Dataset excerpts -
▬▬▬▬▬▬▬▬▬▬
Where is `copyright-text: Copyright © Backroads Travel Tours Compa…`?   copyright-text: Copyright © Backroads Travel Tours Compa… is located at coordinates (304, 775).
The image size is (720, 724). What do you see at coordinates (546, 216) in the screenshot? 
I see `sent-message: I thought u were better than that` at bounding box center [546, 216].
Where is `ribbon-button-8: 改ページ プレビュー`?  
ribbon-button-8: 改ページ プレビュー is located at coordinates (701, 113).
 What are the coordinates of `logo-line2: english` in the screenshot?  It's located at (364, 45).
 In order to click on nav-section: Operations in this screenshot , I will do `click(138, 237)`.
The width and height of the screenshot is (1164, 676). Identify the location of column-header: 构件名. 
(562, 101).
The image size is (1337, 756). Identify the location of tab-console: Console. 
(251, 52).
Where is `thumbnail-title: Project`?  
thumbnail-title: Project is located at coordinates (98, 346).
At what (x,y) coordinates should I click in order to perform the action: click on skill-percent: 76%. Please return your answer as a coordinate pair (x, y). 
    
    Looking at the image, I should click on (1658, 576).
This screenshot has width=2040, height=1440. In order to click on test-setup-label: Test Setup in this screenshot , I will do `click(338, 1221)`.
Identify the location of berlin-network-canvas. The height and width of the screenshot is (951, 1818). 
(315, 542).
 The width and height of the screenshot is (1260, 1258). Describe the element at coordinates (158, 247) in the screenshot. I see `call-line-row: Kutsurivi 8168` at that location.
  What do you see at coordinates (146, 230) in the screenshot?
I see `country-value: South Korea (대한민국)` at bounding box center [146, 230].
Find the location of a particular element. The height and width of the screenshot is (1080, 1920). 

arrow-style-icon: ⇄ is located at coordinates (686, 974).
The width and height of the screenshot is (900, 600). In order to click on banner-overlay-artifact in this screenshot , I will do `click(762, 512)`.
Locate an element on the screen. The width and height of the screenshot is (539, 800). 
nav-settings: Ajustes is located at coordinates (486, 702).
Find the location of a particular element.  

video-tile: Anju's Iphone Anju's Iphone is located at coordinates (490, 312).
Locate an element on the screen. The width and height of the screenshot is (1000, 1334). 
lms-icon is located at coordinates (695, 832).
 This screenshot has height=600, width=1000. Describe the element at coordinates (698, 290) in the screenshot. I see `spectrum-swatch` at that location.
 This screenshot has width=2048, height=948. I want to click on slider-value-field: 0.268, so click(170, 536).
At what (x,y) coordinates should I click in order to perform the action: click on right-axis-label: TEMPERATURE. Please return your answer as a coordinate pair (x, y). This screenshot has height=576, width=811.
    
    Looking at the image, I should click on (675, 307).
▬▬▬▬▬▬▬▬▬▬
Task brief - Edit the entries from the start up to and including the line with "video-tile: Anju's Iphone", replacing "Identify the location of" with "Find the position of" and changing nothing else.

Output of the task -
Where is `copyright-text: Copyright © Backroads Travel Tours Compa…`?   copyright-text: Copyright © Backroads Travel Tours Compa… is located at coordinates (304, 775).
The image size is (720, 724). What do you see at coordinates (546, 216) in the screenshot? 
I see `sent-message: I thought u were better than that` at bounding box center [546, 216].
Where is `ribbon-button-8: 改ページ プレビュー`?  
ribbon-button-8: 改ページ プレビュー is located at coordinates (701, 113).
 What are the coordinates of `logo-line2: english` in the screenshot?  It's located at (364, 45).
 In order to click on nav-section: Operations in this screenshot , I will do `click(138, 237)`.
The width and height of the screenshot is (1164, 676). Find the position of column-header: 构件名. 
(562, 101).
The image size is (1337, 756). Find the position of tab-console: Console. 
(251, 52).
Where is `thumbnail-title: Project`?  
thumbnail-title: Project is located at coordinates (98, 346).
At what (x,y) coordinates should I click in order to perform the action: click on skill-percent: 76%. Please return your answer as a coordinate pair (x, y). 
    
    Looking at the image, I should click on (1658, 576).
This screenshot has width=2040, height=1440. In order to click on test-setup-label: Test Setup in this screenshot , I will do `click(338, 1221)`.
Find the position of berlin-network-canvas. The height and width of the screenshot is (951, 1818). 
(315, 542).
 The width and height of the screenshot is (1260, 1258). Describe the element at coordinates (158, 247) in the screenshot. I see `call-line-row: Kutsurivi 8168` at that location.
  What do you see at coordinates (146, 230) in the screenshot?
I see `country-value: South Korea (대한민국)` at bounding box center [146, 230].
Find the location of a particular element. The height and width of the screenshot is (1080, 1920). 

arrow-style-icon: ⇄ is located at coordinates (686, 974).
The width and height of the screenshot is (900, 600). In order to click on banner-overlay-artifact in this screenshot , I will do `click(762, 512)`.
Locate an element on the screen. The width and height of the screenshot is (539, 800). 
nav-settings: Ajustes is located at coordinates (486, 702).
Find the location of a particular element.  

video-tile: Anju's Iphone Anju's Iphone is located at coordinates (490, 312).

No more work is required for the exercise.